The article highlights the issue of the introduction of paid education in higher education in Soviet Russia in the context of the transition to the new economic policy in the 20s of the 20th century. Based on the analysis of the directive decisions of the party and state bodies, archival and other materials, it is shown how the country’s leadership quickly moved from a categorical rejection of the principle of tuition fees in any educational institutions to a pragmatic understanding of the need and expediency of using this source of replenishment of the budgets of higher educational institutions. A differentiated approach was developed, according to which tuition fees were determined depending on the income of students or their parents. The Soviet government did not abandon the class approach, according to which ‘socially valuable’ categories of students were exempt from payment: workers’ faculty members, communists and Komsomol members, children of workers and poor peasants, and others. Children of professors and university teachers were also exempt from tuition fees. In general, on average, about 10% of students in the entire system of higher education studied for a fee by the second half of the 20s.

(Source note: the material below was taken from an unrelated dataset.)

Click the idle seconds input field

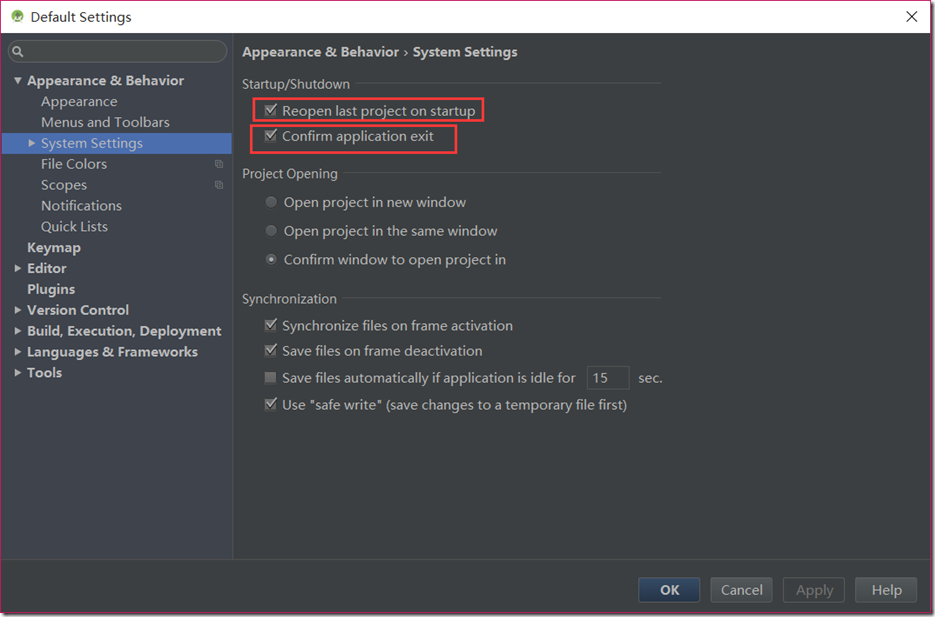[x=607, y=378]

And this money in the budgets of specific universities was not superfluous.

Keywords: higher educational institutions, People’s Commissariat of Education of the RSFSR, paid education, workers’ faculty, students, teaching staff

 

References

1.         Kupaigorodskaya, A.P. Higher school of Leningrad in the first years of Soviet power (1917–1925) / ed. by V.A. Shishkin. Leningrad, Nauka, 1984. 197 p.

2.         Moscow Mining Academy. 10 years. Moscow: MMA Press, 1929.

3. Ovodenko, A.A., Platova, E.E., Fortunatov, V.V. History of higher school of St. Petersburg. St. Petersburg: GUAP, 2010. 542 p.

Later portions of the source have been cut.